No Change In Judgement Date…
The Judicial Service has given an assurance that it is making strenuous efforts with the government to resolve the looming strike by the Judicial Staff Association of Ghana (JUSAG) to pave way for the delivery of judgement on the presidential election petition before the Supreme Court.
According to the Judicial Secretary, Mr Justice Alex B. Poku-Acheampong, “we are making serious efforts to resolve the issue before the judgement date”.
The Supreme Court is billed to deliver its judgement in the petition which is challenging the declaration of President John Mahama as the winner of the 2012 Presidential election.
In an interview with the Daily Graphic in Accra yesterday, Mr Justice Poku-Acheampong explained that the government had so far released some money to settle part of the allowances due the aggrieved staff.

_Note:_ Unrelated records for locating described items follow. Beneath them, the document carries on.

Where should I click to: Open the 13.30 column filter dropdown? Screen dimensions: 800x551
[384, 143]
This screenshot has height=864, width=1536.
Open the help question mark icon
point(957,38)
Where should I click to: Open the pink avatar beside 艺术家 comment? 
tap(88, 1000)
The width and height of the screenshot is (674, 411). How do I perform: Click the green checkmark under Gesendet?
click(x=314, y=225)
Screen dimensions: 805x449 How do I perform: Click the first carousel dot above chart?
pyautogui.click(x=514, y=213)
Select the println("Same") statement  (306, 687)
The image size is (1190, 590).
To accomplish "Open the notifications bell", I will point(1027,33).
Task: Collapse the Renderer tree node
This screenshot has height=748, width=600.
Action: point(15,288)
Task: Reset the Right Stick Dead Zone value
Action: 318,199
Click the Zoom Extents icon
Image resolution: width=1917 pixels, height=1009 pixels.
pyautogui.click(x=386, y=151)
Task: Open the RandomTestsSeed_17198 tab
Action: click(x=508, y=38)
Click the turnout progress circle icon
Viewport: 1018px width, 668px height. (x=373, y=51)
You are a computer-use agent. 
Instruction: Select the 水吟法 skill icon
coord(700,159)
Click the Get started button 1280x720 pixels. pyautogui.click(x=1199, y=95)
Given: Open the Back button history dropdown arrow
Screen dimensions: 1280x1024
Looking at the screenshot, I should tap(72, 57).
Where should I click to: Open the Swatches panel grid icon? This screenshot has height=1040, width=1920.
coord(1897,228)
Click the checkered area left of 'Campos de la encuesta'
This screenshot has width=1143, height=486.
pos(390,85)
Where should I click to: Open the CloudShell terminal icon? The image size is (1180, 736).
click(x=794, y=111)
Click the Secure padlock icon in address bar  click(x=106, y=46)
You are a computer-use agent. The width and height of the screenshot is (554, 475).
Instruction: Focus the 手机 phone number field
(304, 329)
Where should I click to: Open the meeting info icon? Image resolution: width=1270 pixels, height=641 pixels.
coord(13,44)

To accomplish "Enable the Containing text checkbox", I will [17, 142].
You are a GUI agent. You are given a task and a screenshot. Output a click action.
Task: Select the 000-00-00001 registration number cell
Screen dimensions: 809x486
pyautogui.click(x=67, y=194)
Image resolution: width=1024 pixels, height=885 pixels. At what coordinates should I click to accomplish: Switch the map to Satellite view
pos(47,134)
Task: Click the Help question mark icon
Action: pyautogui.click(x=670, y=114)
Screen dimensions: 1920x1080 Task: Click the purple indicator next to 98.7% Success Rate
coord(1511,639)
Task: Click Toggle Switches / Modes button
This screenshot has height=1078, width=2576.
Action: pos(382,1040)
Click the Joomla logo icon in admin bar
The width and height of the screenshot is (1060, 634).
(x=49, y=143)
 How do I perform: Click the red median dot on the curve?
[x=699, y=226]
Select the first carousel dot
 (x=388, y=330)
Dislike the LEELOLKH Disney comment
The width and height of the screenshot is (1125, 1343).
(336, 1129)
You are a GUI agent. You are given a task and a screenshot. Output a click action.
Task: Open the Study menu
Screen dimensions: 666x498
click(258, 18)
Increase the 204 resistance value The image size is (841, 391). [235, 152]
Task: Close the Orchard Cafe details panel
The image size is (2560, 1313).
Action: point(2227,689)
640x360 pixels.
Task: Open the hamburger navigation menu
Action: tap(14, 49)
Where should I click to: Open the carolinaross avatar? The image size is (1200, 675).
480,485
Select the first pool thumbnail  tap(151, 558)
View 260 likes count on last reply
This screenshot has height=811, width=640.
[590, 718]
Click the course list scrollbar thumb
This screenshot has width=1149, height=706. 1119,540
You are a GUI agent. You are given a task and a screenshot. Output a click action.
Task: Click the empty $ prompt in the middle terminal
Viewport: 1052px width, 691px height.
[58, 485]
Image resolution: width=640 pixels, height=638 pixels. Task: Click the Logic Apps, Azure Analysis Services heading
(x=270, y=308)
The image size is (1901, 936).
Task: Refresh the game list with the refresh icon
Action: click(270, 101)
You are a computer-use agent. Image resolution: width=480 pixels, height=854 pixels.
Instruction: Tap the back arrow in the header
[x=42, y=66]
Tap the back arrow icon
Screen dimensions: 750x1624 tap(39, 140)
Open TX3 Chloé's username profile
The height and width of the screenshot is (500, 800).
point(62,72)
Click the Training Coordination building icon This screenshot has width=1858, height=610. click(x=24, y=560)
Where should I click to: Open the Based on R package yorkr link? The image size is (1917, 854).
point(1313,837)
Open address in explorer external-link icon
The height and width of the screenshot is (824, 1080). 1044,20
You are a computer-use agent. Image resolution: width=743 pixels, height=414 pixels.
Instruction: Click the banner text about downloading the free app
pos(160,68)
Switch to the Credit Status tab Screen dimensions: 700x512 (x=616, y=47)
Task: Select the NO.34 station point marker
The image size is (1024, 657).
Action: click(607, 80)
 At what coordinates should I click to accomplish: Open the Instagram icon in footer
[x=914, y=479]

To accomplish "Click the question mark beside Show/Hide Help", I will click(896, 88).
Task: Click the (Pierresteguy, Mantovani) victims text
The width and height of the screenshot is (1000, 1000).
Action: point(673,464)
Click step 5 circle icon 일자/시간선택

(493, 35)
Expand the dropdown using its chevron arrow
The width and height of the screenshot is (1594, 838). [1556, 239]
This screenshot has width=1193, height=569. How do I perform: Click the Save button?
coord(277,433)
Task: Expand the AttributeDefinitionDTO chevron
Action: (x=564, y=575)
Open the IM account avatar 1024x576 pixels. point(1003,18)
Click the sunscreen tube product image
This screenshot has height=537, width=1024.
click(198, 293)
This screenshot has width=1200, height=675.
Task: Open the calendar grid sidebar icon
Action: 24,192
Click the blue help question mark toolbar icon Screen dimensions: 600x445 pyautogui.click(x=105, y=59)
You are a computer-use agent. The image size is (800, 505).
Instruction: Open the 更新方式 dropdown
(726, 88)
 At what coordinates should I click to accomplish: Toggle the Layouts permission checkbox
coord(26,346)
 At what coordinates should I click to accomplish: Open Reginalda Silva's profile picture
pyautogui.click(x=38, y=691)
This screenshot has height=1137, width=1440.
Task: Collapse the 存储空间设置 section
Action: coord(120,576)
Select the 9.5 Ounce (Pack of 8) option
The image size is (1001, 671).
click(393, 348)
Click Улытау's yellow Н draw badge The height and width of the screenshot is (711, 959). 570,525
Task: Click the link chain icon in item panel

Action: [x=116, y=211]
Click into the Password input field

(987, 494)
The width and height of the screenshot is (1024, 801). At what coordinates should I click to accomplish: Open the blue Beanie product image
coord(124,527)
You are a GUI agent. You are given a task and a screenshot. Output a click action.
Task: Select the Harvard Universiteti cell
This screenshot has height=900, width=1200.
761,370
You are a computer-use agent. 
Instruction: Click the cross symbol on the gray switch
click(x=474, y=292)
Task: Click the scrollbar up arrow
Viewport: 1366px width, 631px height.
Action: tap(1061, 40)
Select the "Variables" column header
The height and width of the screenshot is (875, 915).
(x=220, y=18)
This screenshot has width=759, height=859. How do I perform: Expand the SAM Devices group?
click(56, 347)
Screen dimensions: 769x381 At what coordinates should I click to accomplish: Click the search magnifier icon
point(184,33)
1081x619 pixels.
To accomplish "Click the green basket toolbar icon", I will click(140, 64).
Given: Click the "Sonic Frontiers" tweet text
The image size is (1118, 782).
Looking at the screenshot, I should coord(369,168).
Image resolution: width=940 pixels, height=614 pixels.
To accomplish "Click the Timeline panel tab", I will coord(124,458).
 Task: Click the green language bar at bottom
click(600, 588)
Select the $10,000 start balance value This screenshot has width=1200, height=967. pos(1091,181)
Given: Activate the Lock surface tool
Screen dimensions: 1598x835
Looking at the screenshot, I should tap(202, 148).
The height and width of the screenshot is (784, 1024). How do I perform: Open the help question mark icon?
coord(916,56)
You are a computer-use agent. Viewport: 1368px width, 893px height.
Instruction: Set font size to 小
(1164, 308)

He said the entire work of the Judicial Service was a national assignment and for that reason the service would not relent in its efforts at meeting the demands of Ghanaians.
“We hope and believe the problem will be resolved early this week before judgement is delivered,” Mr Justice Poku-Acheampong added.
Meanwhile, the leadership of JUSAG has dismissed criticisms that the group would hold the country to ransom if its members carried out their threat of strike two days before the Supreme Court gives its verdict on the petition.
“It is not because of the Supreme Court. It is just coincidence. As we speak, most of the courts are on recess. If we had not announced this in January, people would have been justified that we have an agenda,
“Those saying that are entitled to their opinion, but they must know that our demands did not start today. We had started demanding these allowances since March and threatened the strike in April this year. It is not as if it came out of the blue,” the JUSAG Chairman, Mr Francis Brakwah, told the Daily Graphic.
He maintained that the association was not taking advantage of the Supreme Court judgement on August 29 to push for its demands.
The Ministry of Finance and Economic Planning last Thursday released funds for the payment of allowances, including those for fuel, car and motorbike maintenance and overtime, to the members of the association, with their clothing allowance pending.
But Mr Brakwah maintained that the association would call off the intended strike only if the government paid JUSAG members their clothing allowance.
That, he said, was because “it is the most critical among all the allowances and affects all members of JUSAG, with the exception of judges and magistrates”.
“The other allowances affect just some categories. Not until the clothing allowance is paid, we’ll not call off the strike,” he said.
On Tuesday, August 20, 2013, members of JUSAG served notice that they would embark on an industrial action on August 27 if all outstanding allowances due them were not paid by August 26.
In April this year, JUSAG had threatened to embark on strike if their allowances were not paid by April 4.